Sorry if the writeup isn't that specific, I mostly work with monochrome CMOS cameras.
edit: I should also state that I don't know anything about iPhone cameras. It's quite possible, but not typical that they have a 36 MP sensor producing 12 MP images.
edit 2: I read that the iphone 12 has 1.7 um pixels. A 36 MP 4:3 sensor with 1.7 um pixels would be 8.3 mm. A 12 MP 4:3 sensor would be just 6.8 mm wide.
no the sensor has rows of 4000 grayscale pixels with different color filters on them. the actual rgb resolution is actually a quarter but the debayering algorithm upscales the data by 2x in each direction. So yes the RGB resultion is the same as the subpixel resultion, but at the same time it isn't.

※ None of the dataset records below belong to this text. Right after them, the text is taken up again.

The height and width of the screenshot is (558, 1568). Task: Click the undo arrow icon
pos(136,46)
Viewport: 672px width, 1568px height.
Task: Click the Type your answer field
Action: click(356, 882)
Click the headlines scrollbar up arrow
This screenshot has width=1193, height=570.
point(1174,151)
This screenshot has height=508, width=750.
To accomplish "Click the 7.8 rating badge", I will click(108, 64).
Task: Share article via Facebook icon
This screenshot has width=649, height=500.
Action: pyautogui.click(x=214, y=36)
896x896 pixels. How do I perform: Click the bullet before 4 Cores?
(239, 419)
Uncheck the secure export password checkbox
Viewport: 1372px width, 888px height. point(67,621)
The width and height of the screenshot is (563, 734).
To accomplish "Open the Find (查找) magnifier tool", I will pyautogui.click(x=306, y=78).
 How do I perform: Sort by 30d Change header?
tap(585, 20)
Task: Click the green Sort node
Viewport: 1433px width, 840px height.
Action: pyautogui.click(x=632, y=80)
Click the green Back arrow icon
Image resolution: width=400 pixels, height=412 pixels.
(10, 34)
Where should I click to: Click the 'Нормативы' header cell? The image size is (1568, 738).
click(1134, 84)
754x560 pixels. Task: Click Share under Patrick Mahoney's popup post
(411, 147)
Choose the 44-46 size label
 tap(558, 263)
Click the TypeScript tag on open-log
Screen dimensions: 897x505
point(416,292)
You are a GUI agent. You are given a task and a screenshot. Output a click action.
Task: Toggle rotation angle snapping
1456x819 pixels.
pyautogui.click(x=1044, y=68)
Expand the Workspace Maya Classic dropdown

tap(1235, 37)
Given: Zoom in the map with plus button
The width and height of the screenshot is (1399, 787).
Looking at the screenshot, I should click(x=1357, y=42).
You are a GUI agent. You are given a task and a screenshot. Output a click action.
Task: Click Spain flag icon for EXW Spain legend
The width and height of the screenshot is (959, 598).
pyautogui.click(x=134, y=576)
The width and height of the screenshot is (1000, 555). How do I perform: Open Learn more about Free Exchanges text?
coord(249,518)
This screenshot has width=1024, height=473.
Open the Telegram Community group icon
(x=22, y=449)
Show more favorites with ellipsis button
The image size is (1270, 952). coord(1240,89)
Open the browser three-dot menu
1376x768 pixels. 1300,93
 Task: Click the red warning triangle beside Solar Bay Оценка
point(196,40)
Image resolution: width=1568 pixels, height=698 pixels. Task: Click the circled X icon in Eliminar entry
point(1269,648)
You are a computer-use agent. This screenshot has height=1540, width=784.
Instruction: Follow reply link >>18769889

You're correct. The numbers that are promoted for just about any camera out there refer to the actual size of the output, not the number of elements in the sensor. I'm not sure where the parent comment was getting his info from.
The actual size of the output is not the actual size of the sensor. The color data is interpolated. The promoted size is the output size, but that's not really full subpixel resolution in the monitor sense.
The promoted size is the number of photosites on the sensor, but each photosite is grayscale. Look at any RAW camera format or the datasheet of a sensor (e.g. one of popular Sony sensors). All of that applies to Bayer sensor and not Foveon, but Foveon is not particularly popular by any measure.
I've played with a friends Samsung S21 Ultra 108 MP and it blows out of the water my iPhone 12 Pro Max, provided you can keep it stable - portraits were insanely realistic, yet I was unable to capture a single photo of my toddler!